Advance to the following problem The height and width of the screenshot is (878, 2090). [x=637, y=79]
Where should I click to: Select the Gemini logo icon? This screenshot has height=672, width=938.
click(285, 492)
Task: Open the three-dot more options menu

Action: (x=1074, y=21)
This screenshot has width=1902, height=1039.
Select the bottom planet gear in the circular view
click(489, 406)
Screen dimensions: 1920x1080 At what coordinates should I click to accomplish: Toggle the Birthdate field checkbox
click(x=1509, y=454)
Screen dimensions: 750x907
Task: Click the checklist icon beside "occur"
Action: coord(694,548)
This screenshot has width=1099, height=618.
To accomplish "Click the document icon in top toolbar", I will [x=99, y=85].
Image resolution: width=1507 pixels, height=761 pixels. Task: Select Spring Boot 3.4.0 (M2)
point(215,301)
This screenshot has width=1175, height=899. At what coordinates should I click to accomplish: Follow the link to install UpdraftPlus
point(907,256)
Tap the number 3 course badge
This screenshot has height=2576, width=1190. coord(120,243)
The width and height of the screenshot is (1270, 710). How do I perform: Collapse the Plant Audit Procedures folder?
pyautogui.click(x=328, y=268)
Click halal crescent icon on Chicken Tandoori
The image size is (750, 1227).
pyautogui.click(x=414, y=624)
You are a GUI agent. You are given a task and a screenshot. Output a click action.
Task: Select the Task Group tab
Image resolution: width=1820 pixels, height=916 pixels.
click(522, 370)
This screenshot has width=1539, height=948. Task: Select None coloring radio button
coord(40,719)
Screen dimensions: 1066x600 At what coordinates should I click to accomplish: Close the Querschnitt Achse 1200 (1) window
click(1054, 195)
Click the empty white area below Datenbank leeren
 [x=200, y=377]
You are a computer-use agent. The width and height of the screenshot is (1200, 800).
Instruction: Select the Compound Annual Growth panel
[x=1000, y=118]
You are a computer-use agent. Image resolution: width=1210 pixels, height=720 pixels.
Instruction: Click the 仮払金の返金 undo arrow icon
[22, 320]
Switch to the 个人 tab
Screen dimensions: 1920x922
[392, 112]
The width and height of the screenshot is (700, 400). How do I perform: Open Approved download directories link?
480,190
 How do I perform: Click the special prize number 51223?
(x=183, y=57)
━━━━━━━━━━
(BRIEF):
Copy every line in the data above that has the string "computer" in it.

(RESPONSE AREA):
You are a computer-use agent. The width and height of the screenshot is (1200, 800).
You are a computer-use agent. Image resolution: width=1210 pixels, height=720 pixels.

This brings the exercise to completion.